(Stored data)
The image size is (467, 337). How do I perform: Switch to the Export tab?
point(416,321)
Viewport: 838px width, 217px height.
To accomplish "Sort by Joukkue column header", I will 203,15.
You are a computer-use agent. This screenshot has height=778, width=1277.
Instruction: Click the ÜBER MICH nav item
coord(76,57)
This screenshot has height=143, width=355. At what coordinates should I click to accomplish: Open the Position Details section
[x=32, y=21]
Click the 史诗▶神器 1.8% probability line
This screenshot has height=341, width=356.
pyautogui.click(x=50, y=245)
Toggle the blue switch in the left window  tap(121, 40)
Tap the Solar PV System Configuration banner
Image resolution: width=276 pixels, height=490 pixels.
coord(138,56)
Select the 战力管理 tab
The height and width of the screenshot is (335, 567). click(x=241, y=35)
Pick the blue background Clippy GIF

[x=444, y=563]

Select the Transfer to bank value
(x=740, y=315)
==
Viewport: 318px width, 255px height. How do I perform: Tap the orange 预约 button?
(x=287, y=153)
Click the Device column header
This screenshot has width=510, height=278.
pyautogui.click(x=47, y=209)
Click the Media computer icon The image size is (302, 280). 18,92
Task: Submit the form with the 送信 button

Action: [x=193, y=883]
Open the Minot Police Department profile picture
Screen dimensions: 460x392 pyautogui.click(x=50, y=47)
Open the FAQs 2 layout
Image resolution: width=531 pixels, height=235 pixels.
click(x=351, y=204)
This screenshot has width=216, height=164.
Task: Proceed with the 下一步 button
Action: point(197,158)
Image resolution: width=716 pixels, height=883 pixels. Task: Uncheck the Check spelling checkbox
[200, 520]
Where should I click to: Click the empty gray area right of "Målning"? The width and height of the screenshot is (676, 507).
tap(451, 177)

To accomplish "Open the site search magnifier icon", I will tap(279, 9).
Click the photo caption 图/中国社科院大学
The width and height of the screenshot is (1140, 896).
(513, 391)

» **Task statement**: From the data above, work out how many lines contain the string "computer" and reply with only the number.

» **Your solution**: 2